**Problems to work on:**
- 1) Reproduce the passage of the Rust statsd client readme starting with "You can then" and going on through "your statsd daemon.".
- 2) According to the Rust statsd client readme, what version of rustc is required for statsd to work?
- 3) Continue the Rust statsd client readme from the point where it stops.

**Document segment:**
==*==

A StatsD client implementation of statsd in rust.
Add the statsd
package as a dependency in your Cargo.toml
file:
[dependencies]
statsd = "^0.16"
You need rustc >= 1.31.0 for statsd to work.
You can then get a client instance and start tracking metrics:
// Load the crate
extern crate statsd;
// Import the client object.
use statsd::Client;
// Get a client with the prefix of `myapp`. The host should be the
// IP:port of your statsd daemon.
let client = Client::new("127.0.0.1:8125", "myapp").unwrap();
Once you've created a client, you can track timers and metrics:
// Increment a counter by 1
client.incr("some.counter");
// Decrement a counter by 1
client.decr("some.counter");
// Update a gauge
client.gauge("some.value", 12.0);
// Modify a counter by an arbitrary float.
client.count("some.counter", 511.0);
// Send a histogram value as a float.
client.histogram("some.histogram", 511.0);
// Send a key/value.
client.kv("some.data", 15.26);
Timers can be updated using timer()
and time()
:
// Update a timer based on a calculation you've done.

==*==

**Material provided:**

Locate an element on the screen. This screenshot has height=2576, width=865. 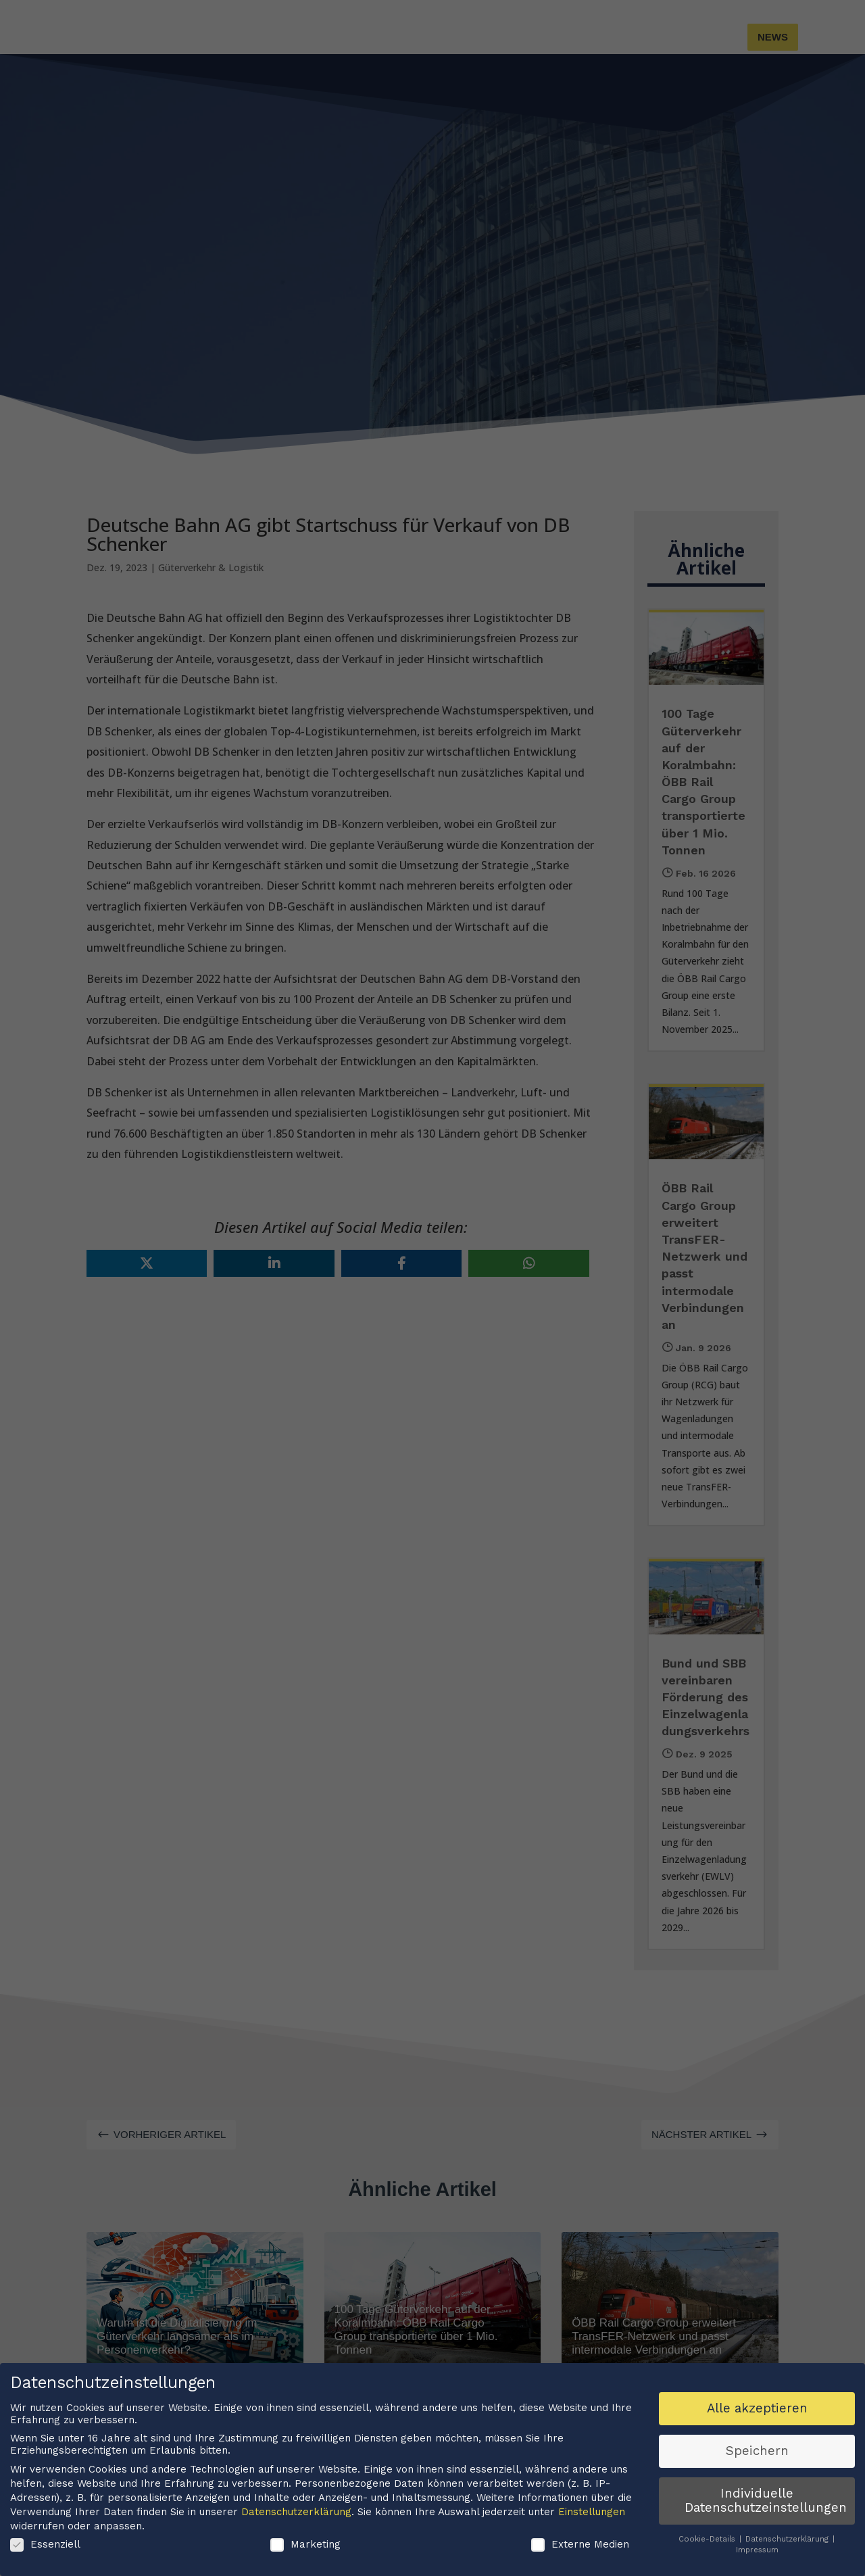
Datenschutzerklärung is located at coordinates (296, 2531).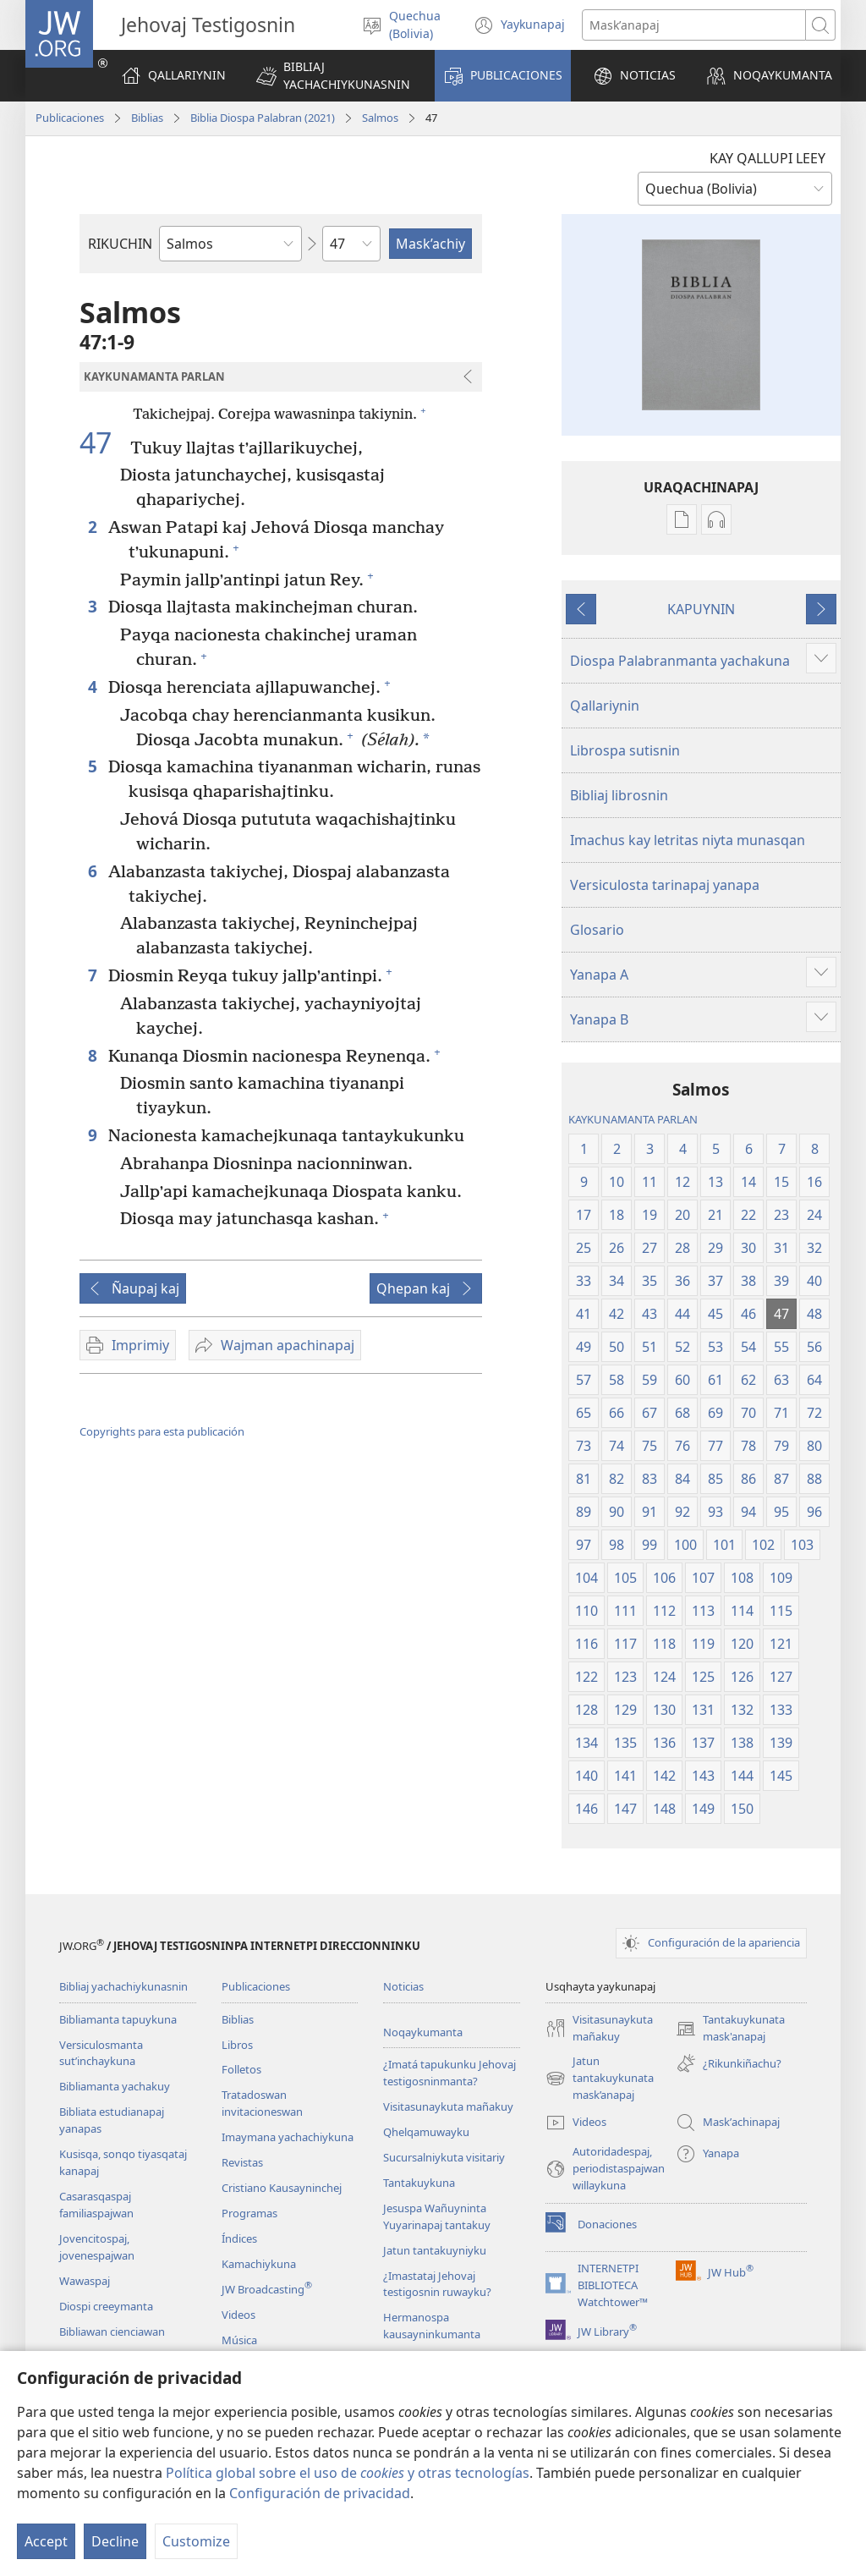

==*==

**Answers given:**
- 1)
You can then get a client instance and start tracking metrics:
// Load the crate
extern crate statsd;
// Import the client object.
use statsd::Client;
// Get a client with the prefix of `myapp`. The host should be the
// IP:port of your statsd daemon.

- 2) rustc 1.31.0 or later.

- 3)
client.timer("operation.duration", 13.4);
// Time a closure
client.time("operation.duration", || {
// Do something expensive.
});
Multiple metrics can be sent to StatsD once using pipeline:
let mut pipe = client.pipeline():
// Increment a counter by 1
pipe.incr("some.counter");
// Decrement a counter by 1
pipe.decr("some.counter");
// Update a gauge
pipe.gauge("some.value", 12.0);
// Modify a counter by an arbitrary float.
pipe.count("some.counter", 511.0);
// Send a histogram value as a float.
pipe.histogram("some.histogram", 511.0);
// Send a key/value.
pipe.kv("some.data", 15.26);
// Set max UDP packet size if you wish, default is 512
pipe.set_max_udp_size(128);
// Send to StatsD
pipe.send(&client);
Pipelines are also helpful to make functions simpler to test, as you can pass a pipeline and be confident that no UDP packets will be sent.
Licenesed under the MIT License.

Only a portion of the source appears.